## Excerpt provided:
Press Briefing by the Delegation of the United StatesHarlan Watson, Ambassador and Alternate Head of the U.S. Delegation
Daniel Reifsnyder, Deputy Assistant Secretary of State for Environment and Sustainable Development
Remarks at the Fourteenth Session of the Conference of the Parties to the UN Framework Convention on Climate Change
December 1, 2008
First, with respect to methane, the U.S. Environmental Protection Agency today will be releasing an accomplishments report of the Methane to Markets Partnership. The United States continues to provide significant support for the Methane to Markets Partnership to reduce emissions of methane which is a greenhouse gas some 25 times more potent than carbon dioxide. Current U.S. Methane to Markets projects when fully implemented will deliver an estimated annual emission reduction equivalent to more than 24 million metric tons of carbon dioxide and this is nearly triple the early estimate that had been made by the Environmental Protection Agency in 2006.
The report, which is entitled, “U.S. Government’s Methane to Markets Partnership Accomplishments - November 2008,” highlights the accomplishments through 2007. Highlights in the report include more than 800 private sector and NGOs internationally that have signed on to participate in project development activities. This is an increase of more than 200 organizations in the last year. During our fiscal year 2007, the U.S. Government dedicated $10.2 million to the Methane to Markets, bringing the U.S. total financial commitment to the Partnership to more than $28.5 million dollars since it started. Now this is important to note that U.S. funding has also leveraged additional public and private sector investment of over $271 million. So we’re getting a lot of bang for the buck in this partnership.
The U.S. commitment to the Partnership has continued to assist the rapid growth of the program, including the entry of six additional countries, bringing the total number of partners to 27. And just as a brief reminder, the Partnership was launched in 2004 with an original partnership of the U.S. and 13 other countries. So with that I wanted to turn now to Mr. Reifsnyder and he’ll talk about some activities that have been ongoing under the Montreal Protocol, which have important global warming implications.
Deputy Assistant Secretary Reifsnyder: Thank you, Harlan, and good afternoon. Naturally, much of the focus here is on carbon dioxide, but two weeks ago I led the U.S. Delegation to the 20th Meeting of the Parties to the Montreal Protocol on Substances that Deplete the Ozone Layer, in Doha, Qatar. You may know that last year nations of the world took a very important decision under the Montreal Protocol to accelerate both the developed and developing country phase-outs of HCFCs – hydrochlorofluorocarbons. This can get a little complicated, but HCFCs were the transition substances to which Parties were moving in leaving CFCs, or chlorofluorocarbons.

## What you will do:
A. Could you set down word for word the part of the press briefing running from "The U.S. commitment" down to "global warming implications."?
B. What dollar amounts does the press briefing give?
C. Will you carry the press briefing on from its final sentence?

## Stored data:
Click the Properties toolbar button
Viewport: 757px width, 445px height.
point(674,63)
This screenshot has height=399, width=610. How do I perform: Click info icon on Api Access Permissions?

## Results by task:
A.
The U.S. commitment to the Partnership has continued to assist the rapid growth of the program, including the entry of six additional countries, bringing the total number of partners to 27. And just as a brief reminder, the Partnership was launched in 2004 with an original partnership of the U.S. and 13 other countries. So with that I wanted to turn now to Mr. Reifsnyder and he’ll talk about some activities that have been ongoing under the Montreal Protocol, which have important global warming implications.

B.
- $10.2 million: dedicated by the U.S. Government to Methane to Markets during fiscal year 2007
- more than $28.5 million: the total U.S. financial commitment to the Partnership since it started
- over $271 million: additional public and private sector investment leveraged by U.S. funding

C.
We were able last year to accelerate the phase-outs of HCFCs, which was a huge accomplishment. We estimate that, as the result, we – the Parties to the Montreal Protocol -- will avoid putting about 524,000 ozone-depleting (ODP) tons into the atmosphere. We estimate that, in addition, the Parties will avoid putting about 9.4 gigatons of carbon dioxide-equivalent (CO2-e) into the atmosphere. This is an amount comparable, depending on the choice of substitutes that people make when leaving HCFCs, to the climate benefit of the first commitment period under the Kyoto Protocol. So, it is really rather a significant development.
This year, under the Montreal Protocol, we were looking at two other aspects that also have a bearing on these talks. One is on the destruction of CFCs and other substances that are currently included in banks – such as refrigerators, air conditioners and foams. Most of these banks will leak into the atmosphere by about 2015 if they are not recovered and destroyed. So, Parties to the Montreal Protocol are now exploring ways of recovering and destroying these substances. And we took an important decision in this regard in Doha.
The Montreal Protocol Parties also decided to look into the issue of hydrofluorocarbons (HFCs). HFCs are substances that people may move to as they transition out of the HCFCs. Remember I said we are accelerating the transition from HCFCs. They will likely go to HFCs. HFCs have no ozone-depleting potential, so they don’t create a problem for the stratospheric ozone layer, but some of them have very high global warming potentials (GWPs), so they could create a problem for the climate system. This is an issue that has been recognized now under the Montreal Protocol — and we think it should also be taken up here under the U.N. Framework Convention on Climate Change. It is something that the two conventions are trying increasingly to work together to address -- because we don’t want to solve one environmental problem — depletion of the stratospheric ozone layer — but create another problem for the climate system. So, it is very important that the two conventions begin to work together on this. We had a good decision in Doha that seeks to begin a dialogue between the two conventions, and we hope to hear more about that here this week. I just wanted to make these initial remarks and I look forward to your questions.
Question: Dr. Watson, how strongly will you articulate the Bush Administration’s policy on climate change here in this Interregnum? The end of the — coming to the final weeks of the Bush Administration - you have the Obama Administration, which is coming along with a very, very different policy compared with yours. Are you liaising closely with people who could articulate the Obama Administration’s policy? And when push comes to shove, in these negotiations if you see something to which the Bush Administration objects to but which is…going to be accepted by the Obama Administration, what will you do?
Ambassador Watson: First of all, I think the differences — certainly there are differences—but the principal differences are in the domestic regime. President-elect Obama articulated at — most recently — in his remarks to the Governors Global Climate Summit on November 18, his intention to promote the development of federal cap-and-trade legislation. But he has been relatively silent on the international aspects, with the logic being that the United States has to reach consensus domestically before we can bring that forward internationally. It does not work for us to agree to something internationally and expect our Congress to approve it. So, I think there is broad consensus with regard to the importance of a number of issues internationally: that climate change is a global issue; and that we need all Parties to the Convention involved, particularly major developing economies. There is no difference in opinion on that.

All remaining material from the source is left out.